When Mr. Mohamed resettled in Chattanooga in February, he thought he would immediately receive medical care and continue with his studies. But it hasn't been that easy.

"If I can't work, I can't support myself, and if I can't support myself I can't get medical care," said the 35-year-old Sudanese refugee through an interpreter.

He worked for one day at the Pilgrim's Pride chicken processing plant, lifting chickens, but because he has limited mobility on his right side, he couldn't do the work fast enough and was let go.

"(The accident) changed a lot of my life," Mr. Mohamed said, sitting inside his apartment, sparsely decorated except for a blue vase with artificial flowers in the living room. "I was going to finish my school and everything came down."

Dr. Kennedy, together with Erlanger hospital and the University of Tennessee College of Medicine Chattanooga, will assist Mr. Mohamed with the surgery, but they are still looking to form a team of physicians and put in place anesthesia and rehabilitation services.

"Physician services is taken care of, we will do whatever we need to do to get him in as good condition as possible to lead a productive life," said Dr. Kennedy, who has also been on mission trips to Africa to operate on burn victims.

Although, he added, "we are more than happy to get any help we can."

In 2005, Mr. Mohamed, one of 11 children and the first to go to a university, lost everything he had worked for. He was in his third year of completing a business administration degree and was running for student union secretary when the police rushed onto the campus.

The student union, Mr. Mohamed said, was organizing students who opposed the government, but the government saw it as students starting revolution.

Students threw rocks at the police; the police beat the students, he said.

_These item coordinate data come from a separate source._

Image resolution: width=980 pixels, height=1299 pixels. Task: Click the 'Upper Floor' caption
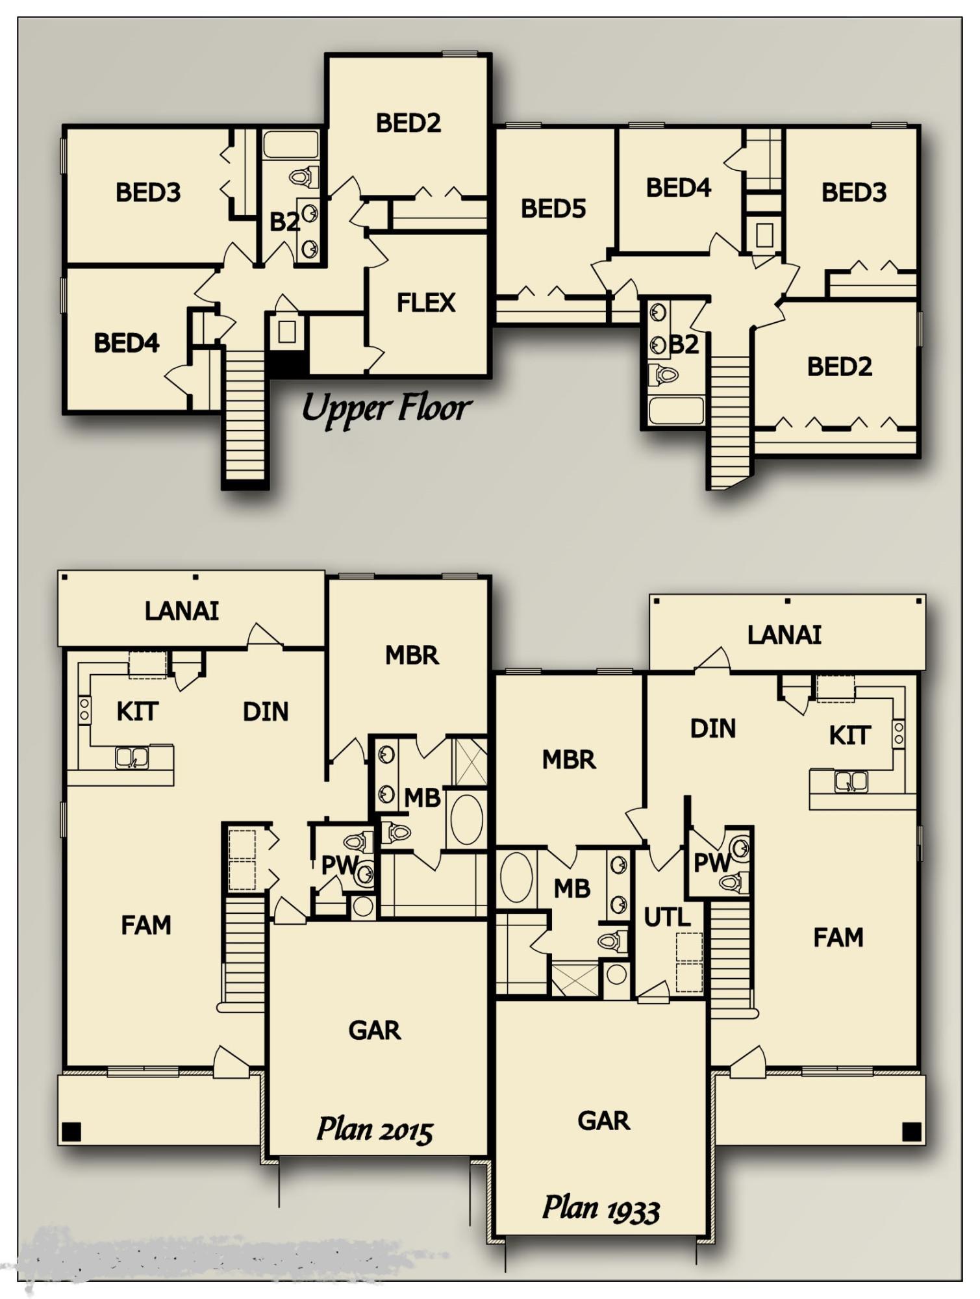click(x=386, y=409)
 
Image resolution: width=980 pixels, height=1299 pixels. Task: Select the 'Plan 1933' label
click(x=601, y=1209)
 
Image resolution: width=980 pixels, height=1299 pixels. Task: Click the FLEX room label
click(x=426, y=303)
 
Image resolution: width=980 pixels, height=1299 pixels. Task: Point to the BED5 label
click(x=553, y=208)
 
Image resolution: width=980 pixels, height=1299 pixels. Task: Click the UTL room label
click(x=667, y=917)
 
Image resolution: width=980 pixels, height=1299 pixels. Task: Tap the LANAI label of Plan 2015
click(x=182, y=611)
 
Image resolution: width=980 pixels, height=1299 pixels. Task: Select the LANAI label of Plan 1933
click(x=785, y=635)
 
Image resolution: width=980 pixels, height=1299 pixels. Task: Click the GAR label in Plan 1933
click(x=603, y=1121)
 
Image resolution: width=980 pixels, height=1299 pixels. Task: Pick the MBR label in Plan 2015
click(x=412, y=655)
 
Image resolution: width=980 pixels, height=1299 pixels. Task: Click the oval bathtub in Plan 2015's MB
click(x=466, y=820)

At one point, the police threw the Molotov cocktail that landed right on him.

He woke up at the hospital and later underwent two surgeries in Sudan. A year later, he went to Egypt, where he got his third reconstructive surgery and applied for refugee status based on political persecution.

In Chattanooga, he is studying English six days a week in three different places and looking for a job that won't require too much physical strength.

The surgery and therapy can be his opportunity to live a normal life again.

"I feel I can't do a lot of the things normal people can," he said.